L'Union souhaite désormais se doter d'un programme unique à la mesure des enjeux. C'est le sens du nouveau programme d'aides communautaires baptisé CARDS (Community Assistance for Reconstruction, Democratisation and Stabilisation). A l'instar des programmes TACIS et MEDA, CARDS doit donc donner plus de cohérence et d'efficacité à l'aide de l'Union en faveur de l'Europe du Sud-Est. Ses priorités sont le renforcement de la démocratie, le développement économique et la coopération régionale. La France mettra tout en uvre pour que ce programme ambitieux soit adopté au cours de sa présidence de l'Union, en tout état de cause lors du Conseil des affaires général du 20 novembre pour une annonce officielle lors du Sommet Union Européenne/Balkans qui se tiendra à Zagreb le 24 novembre prochain. Le choix du lieu de ce sommet est d'ailleurs hautement symbolique et marque la place centrale de la Croatie dans le rapprochement ente les Balkans et l'Europe.
Ce sommet du 24 novembre prochain serait l'occasion idéale pour lancer les négociations avec la Croatie concernant l'Accord de Stabilisation et d'association (ASA). La Présidence française est là encore déterminée à ce que le mandat de négociation, préalable nécessaire, soit adopté d'ici là. Ce processus de stabilisation et d'association est devenu la pièce maîtresse de la politique communautaire en faveur des Balkans. Un aspect original de cet accord que l'Union doit négocier avec la Croatie est la convention de coopération régionale qui doit favoriser l'éclosion d'une zone régionale de libre-échange entre les pays qui auront signé cet accord avec l'Union. Il doit permettre, sous réserve de progrès réels en matière de coopération régionale, l'établissement d'une relation contractuelle entre la Croatie et l'Union. Il doit surtout permettre le rapprochement de l'acquis communautaire, et donc de l'Europe. Au Conseil européen de Feira, la Croatie s'est vue reconnaître le statut de candidat potentiel à l'adhésion. Je ne doute pas que sa capacité à aller de l'avant dans la voie des réformes et de la coopération avec ses voisins retrouvés lui permettront demain de rejoindre l'Union. La France estime d'ailleurs que cette perspective d'adhésion reste liée à des progrès en matière de coopération régionale.

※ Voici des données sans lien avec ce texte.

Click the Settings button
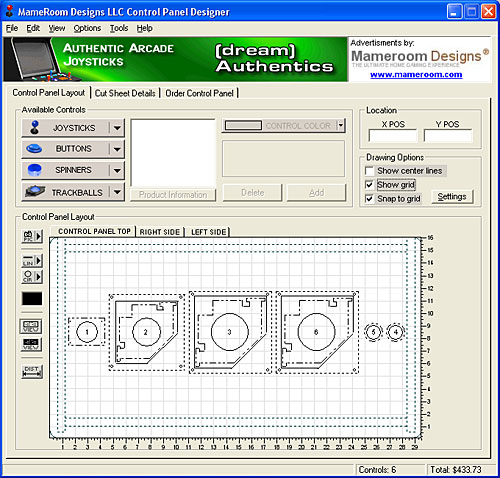This screenshot has width=500, height=478. pos(452,197)
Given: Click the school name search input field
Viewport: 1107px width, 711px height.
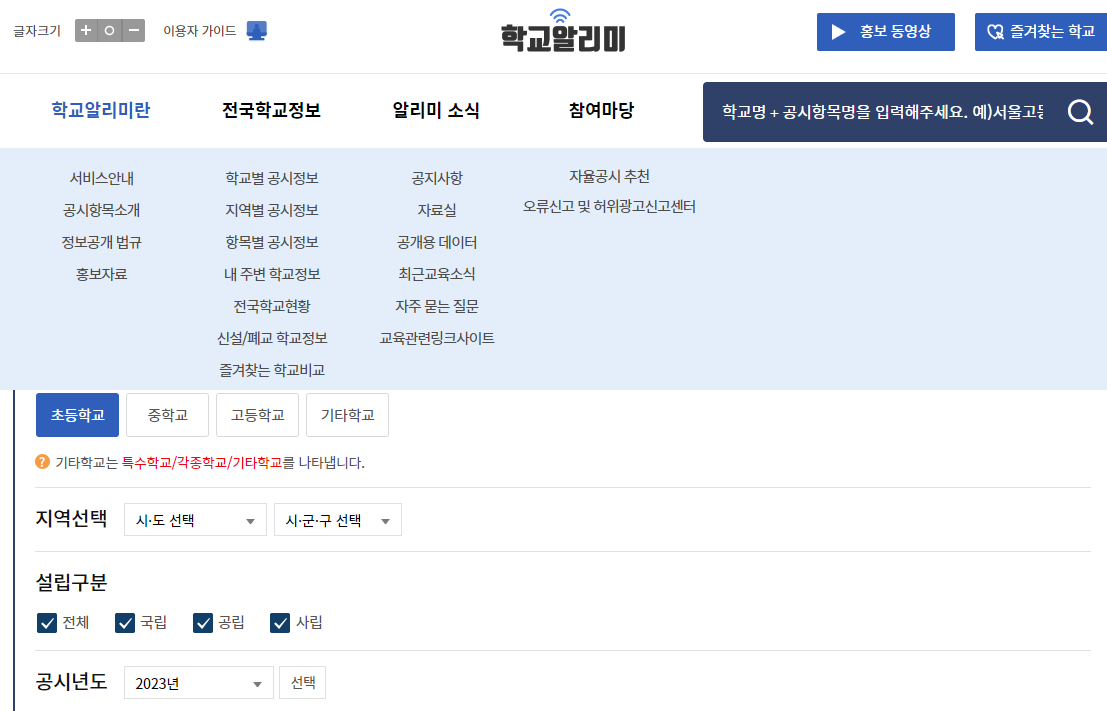Looking at the screenshot, I should pyautogui.click(x=880, y=112).
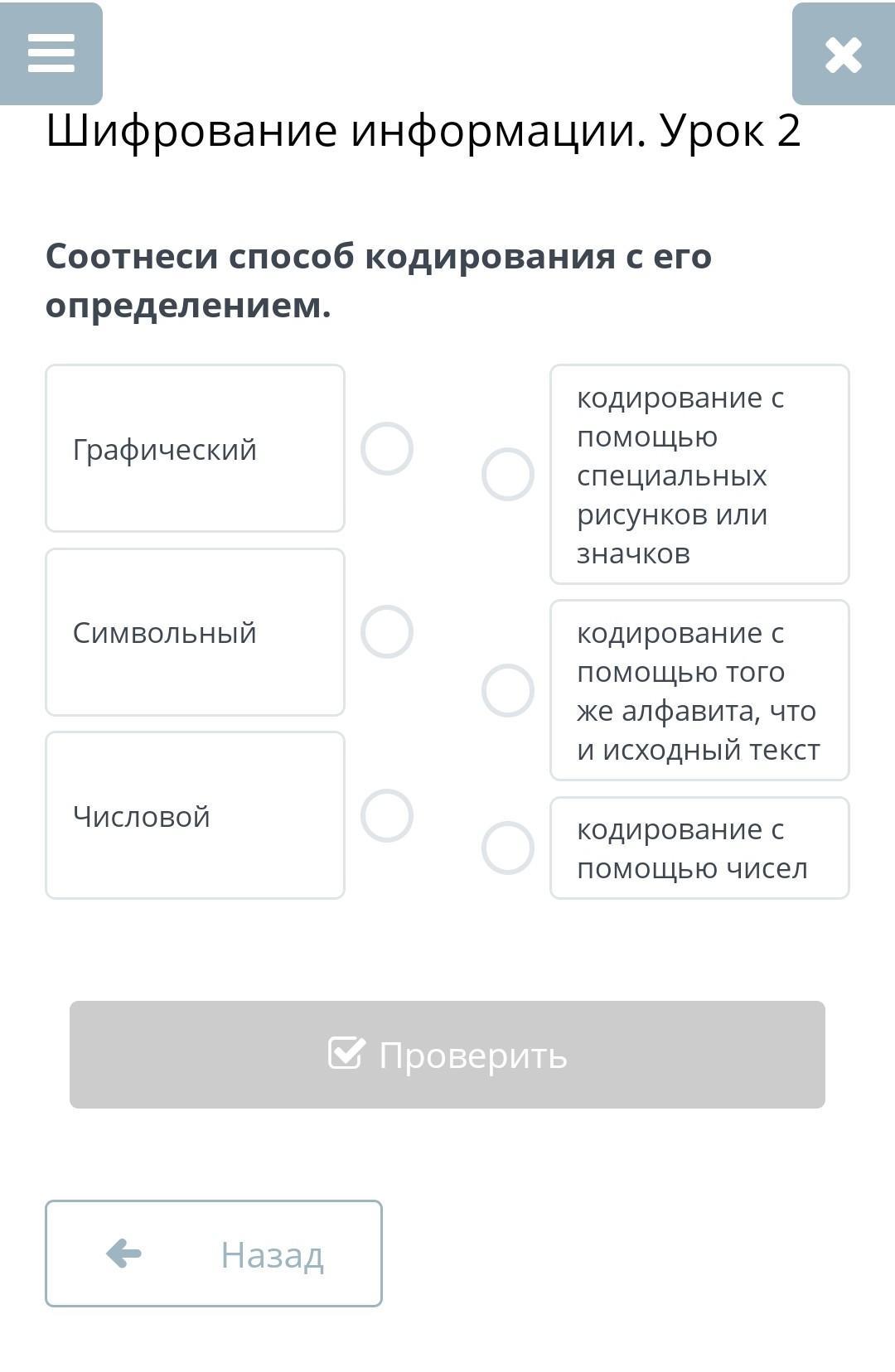
Task: Click the checkmark icon on Проверить
Action: pyautogui.click(x=346, y=1054)
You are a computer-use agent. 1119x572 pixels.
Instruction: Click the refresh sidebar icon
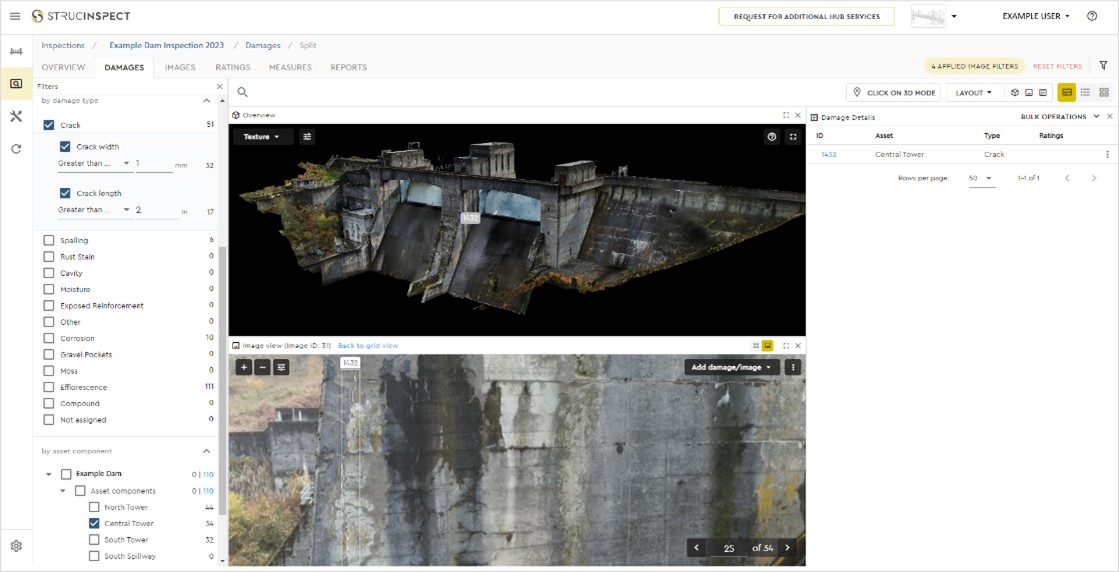pos(16,149)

Ce retour de la paix dans les Balkans est donc aussi une promesse de prospérité. Nouveaux programmes communautaires d'aides financières, élaboration progressive d'une zone régionale de libre-échange, l'Union Européenne se donne les moyens d'inscrire les Balkans, la Croatie, dans une prospérité durable. Hier zone d'inquiétude, les Balkans offrent aujourd'hui les plus grandes espérances, la perspective d'un continent européen réconcilié avec lui-même et consolidé. Investir en Croatie c'est donc faire le pari de l'histoire et de l'espoir.